# EXERCISE GOAL:
Rewrite everything from the line containing "How do I perform: Click" down to the end of the items, replacing "screenshot" with "image" and changing nothing else. Leave the pictures out of your answer.

# DATASET EXTRACT:

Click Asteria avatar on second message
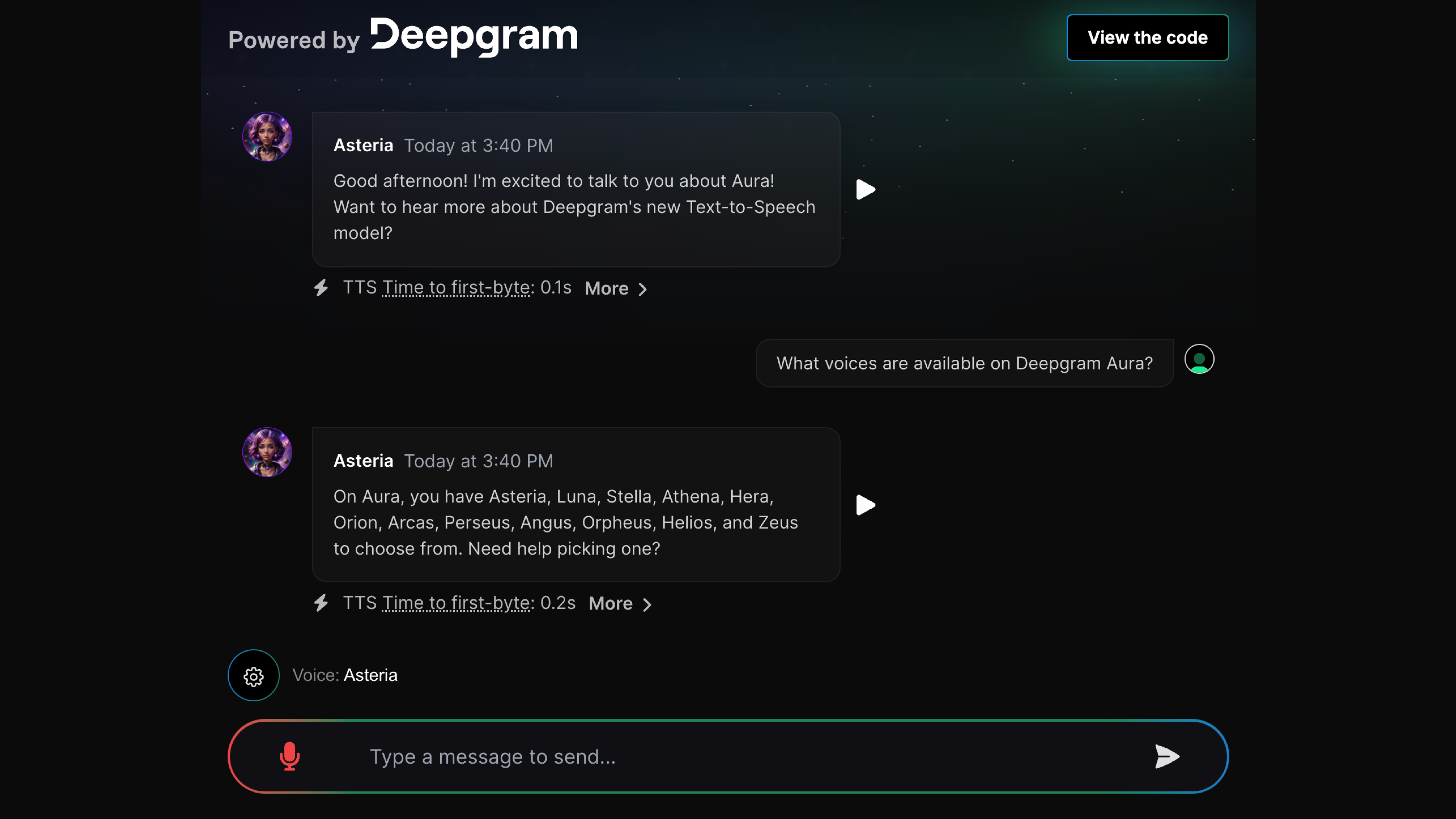Screen dimensions: 1456x819 point(267,452)
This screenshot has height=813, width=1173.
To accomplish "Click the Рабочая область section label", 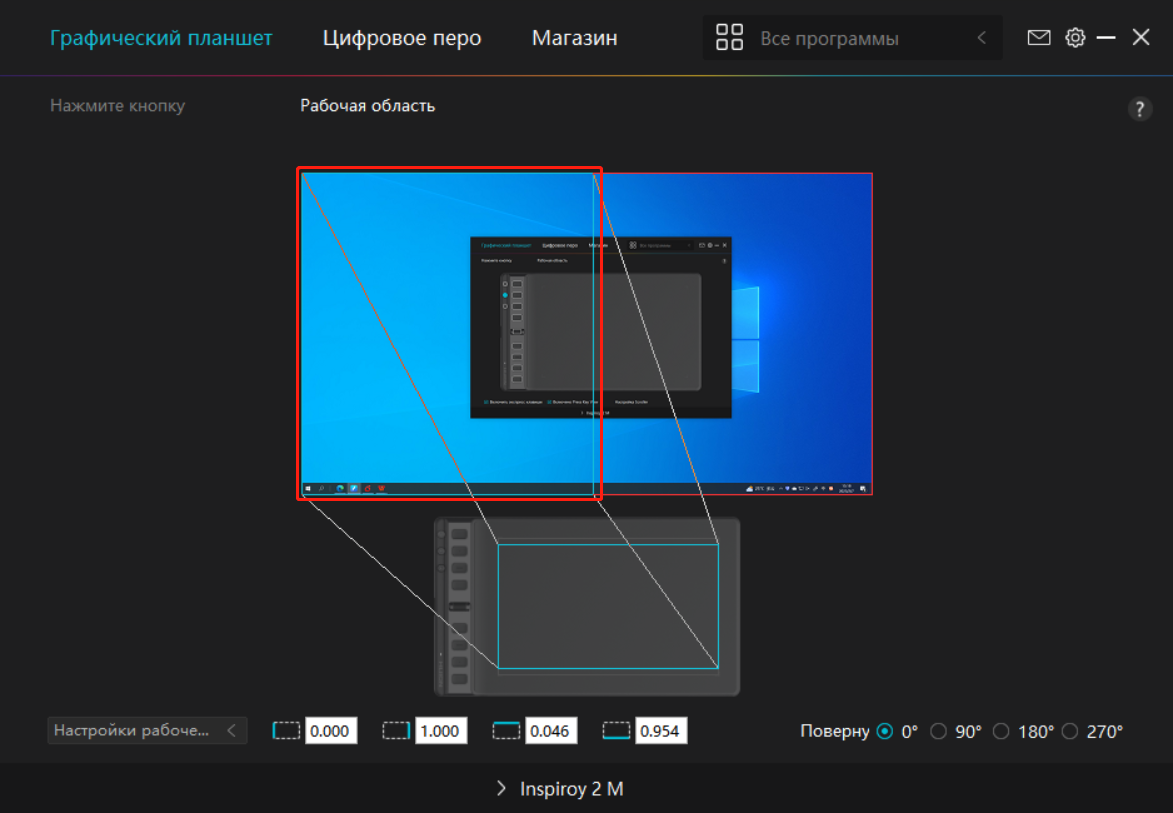I will (367, 105).
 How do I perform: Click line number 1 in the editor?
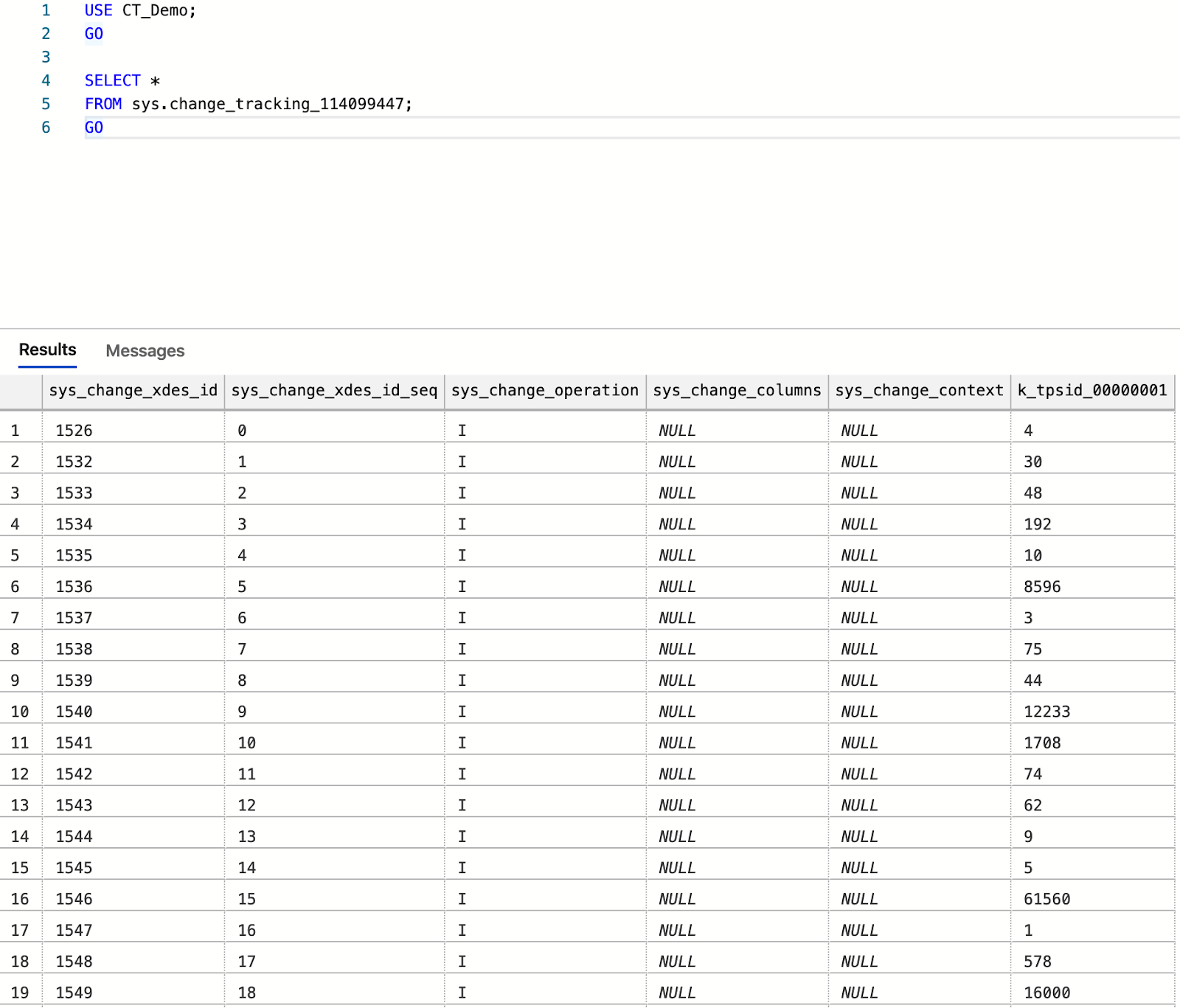46,10
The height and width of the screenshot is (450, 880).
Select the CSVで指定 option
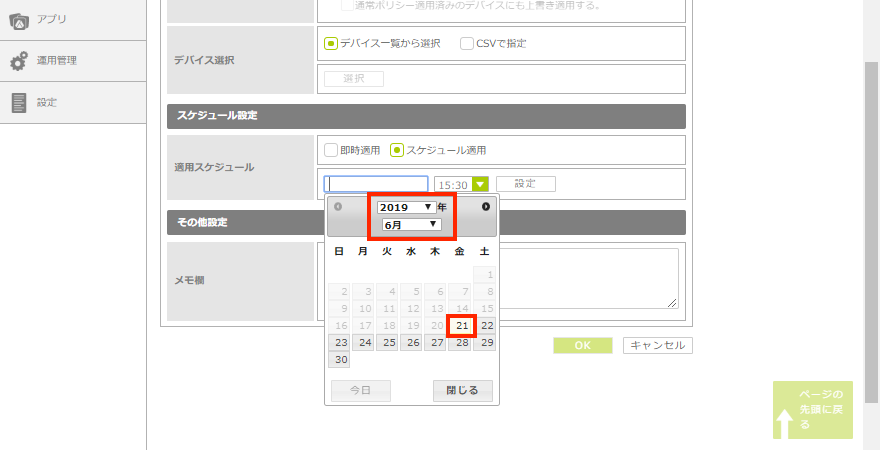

# THE RESULT:
 How do I perform: Click line number 1 in the editor?
46,10
The height and width of the image is (450, 880).
Select the CSVで指定 option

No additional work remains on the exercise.